> **THE INPUT**:
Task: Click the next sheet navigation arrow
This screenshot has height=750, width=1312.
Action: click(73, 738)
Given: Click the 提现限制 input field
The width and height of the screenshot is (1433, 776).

---

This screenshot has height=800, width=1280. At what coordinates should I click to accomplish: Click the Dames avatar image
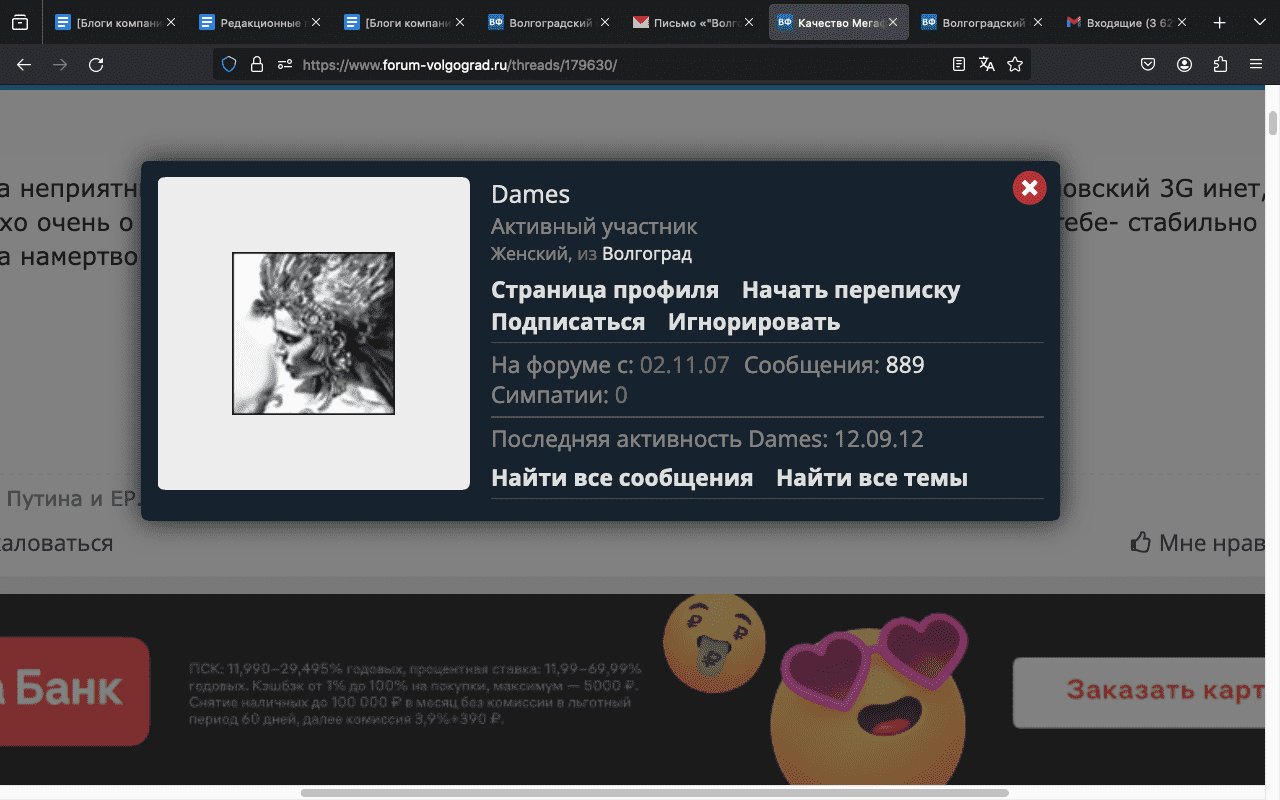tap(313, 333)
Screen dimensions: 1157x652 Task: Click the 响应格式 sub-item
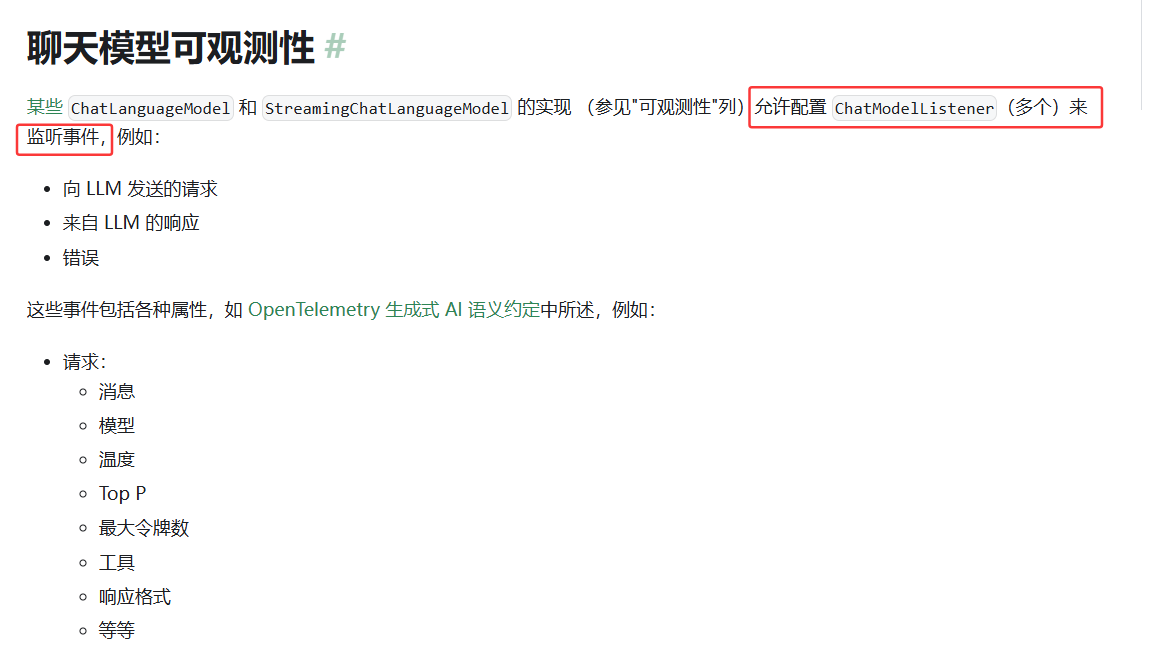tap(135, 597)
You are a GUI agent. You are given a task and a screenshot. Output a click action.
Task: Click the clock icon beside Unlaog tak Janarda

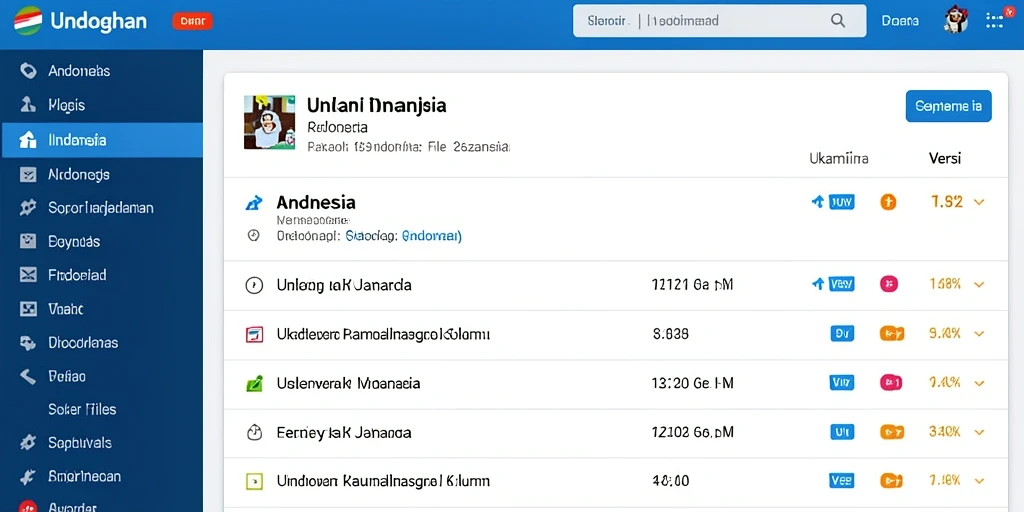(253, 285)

> **EXERCISE**:
Print the lines above from the one with "Task: Click the next sheet navigation arrow" through the one with "The width and", both included, exactly as written and nothing more.

> **TASK RESULT**:
Task: Click the next sheet navigation arrow
This screenshot has height=750, width=1312.
Action: click(73, 738)
Given: Click the 提现限制 input field
The width and height of the screenshot is (1433, 776).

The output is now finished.